— begin Source material —
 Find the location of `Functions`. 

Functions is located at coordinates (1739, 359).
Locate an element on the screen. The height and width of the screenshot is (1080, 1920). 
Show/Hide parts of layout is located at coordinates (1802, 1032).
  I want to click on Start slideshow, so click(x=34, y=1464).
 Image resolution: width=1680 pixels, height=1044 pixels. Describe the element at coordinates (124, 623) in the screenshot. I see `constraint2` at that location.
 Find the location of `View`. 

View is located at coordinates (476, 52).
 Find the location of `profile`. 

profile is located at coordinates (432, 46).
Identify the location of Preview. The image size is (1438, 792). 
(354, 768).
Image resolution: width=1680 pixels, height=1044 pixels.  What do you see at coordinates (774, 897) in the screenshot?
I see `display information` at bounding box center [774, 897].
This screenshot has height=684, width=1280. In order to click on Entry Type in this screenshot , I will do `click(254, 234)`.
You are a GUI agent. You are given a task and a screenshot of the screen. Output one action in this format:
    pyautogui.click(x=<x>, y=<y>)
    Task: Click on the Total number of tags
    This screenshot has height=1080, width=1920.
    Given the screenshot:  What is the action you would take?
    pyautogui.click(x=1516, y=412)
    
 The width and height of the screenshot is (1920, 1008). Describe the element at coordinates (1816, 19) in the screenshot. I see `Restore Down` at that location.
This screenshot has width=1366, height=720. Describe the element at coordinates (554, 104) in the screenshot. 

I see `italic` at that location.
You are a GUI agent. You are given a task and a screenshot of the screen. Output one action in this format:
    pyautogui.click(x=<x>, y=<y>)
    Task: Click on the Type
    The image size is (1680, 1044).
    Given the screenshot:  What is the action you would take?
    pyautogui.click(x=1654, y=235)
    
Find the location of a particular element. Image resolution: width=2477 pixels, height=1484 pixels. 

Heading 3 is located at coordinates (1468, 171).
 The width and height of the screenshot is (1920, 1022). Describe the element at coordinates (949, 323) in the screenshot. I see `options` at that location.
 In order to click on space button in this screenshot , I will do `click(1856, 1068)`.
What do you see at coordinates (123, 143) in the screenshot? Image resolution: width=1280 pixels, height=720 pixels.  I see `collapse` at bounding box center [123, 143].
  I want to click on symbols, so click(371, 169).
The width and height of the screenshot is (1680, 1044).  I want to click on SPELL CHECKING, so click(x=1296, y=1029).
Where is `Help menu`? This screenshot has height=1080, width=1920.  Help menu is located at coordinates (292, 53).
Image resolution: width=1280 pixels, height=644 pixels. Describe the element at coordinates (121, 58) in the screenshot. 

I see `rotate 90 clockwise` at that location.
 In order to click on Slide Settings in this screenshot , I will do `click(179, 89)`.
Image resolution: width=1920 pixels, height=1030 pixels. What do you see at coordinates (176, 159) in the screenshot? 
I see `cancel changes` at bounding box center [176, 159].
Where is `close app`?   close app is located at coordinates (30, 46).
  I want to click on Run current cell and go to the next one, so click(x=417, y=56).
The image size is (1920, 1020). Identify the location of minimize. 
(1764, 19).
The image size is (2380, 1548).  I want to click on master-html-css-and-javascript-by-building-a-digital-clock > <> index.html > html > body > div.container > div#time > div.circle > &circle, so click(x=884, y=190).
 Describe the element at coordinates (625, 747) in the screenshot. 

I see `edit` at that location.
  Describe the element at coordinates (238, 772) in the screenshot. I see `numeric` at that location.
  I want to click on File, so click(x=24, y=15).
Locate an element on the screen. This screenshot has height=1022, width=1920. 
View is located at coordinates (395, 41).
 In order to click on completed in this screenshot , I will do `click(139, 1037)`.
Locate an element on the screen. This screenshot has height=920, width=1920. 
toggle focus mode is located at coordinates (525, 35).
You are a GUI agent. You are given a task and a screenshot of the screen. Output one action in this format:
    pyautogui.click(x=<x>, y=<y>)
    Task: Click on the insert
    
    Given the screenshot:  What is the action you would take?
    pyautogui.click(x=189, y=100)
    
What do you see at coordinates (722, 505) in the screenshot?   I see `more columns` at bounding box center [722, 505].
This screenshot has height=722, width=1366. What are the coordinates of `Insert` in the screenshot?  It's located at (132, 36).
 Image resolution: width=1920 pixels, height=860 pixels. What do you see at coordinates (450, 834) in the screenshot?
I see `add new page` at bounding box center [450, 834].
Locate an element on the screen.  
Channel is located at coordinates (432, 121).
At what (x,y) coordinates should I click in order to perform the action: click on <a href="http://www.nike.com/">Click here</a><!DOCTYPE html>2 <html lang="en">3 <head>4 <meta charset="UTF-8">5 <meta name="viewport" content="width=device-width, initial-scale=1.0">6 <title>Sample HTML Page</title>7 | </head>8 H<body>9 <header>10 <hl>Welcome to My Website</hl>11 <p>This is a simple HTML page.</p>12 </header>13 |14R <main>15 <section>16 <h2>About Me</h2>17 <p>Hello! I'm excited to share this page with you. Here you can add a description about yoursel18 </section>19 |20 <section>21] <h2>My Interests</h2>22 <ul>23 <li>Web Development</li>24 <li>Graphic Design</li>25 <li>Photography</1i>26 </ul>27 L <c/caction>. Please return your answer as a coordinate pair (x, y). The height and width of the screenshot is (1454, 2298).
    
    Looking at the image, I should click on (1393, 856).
— end Source material —
→ Written instruction
Pull out every line of the records that contains the word "center" and list those lines.

→ Written answer
I see `display information` at bounding box center [774, 897].
What do you see at coordinates (123, 143) in the screenshot? Image resolution: width=1280 pixels, height=720 pixels.  I see `collapse` at bounding box center [123, 143].
I see `cancel changes` at bounding box center [176, 159].
What do you see at coordinates (722, 505) in the screenshot?   I see `more columns` at bounding box center [722, 505].
I see `add new page` at bounding box center [450, 834].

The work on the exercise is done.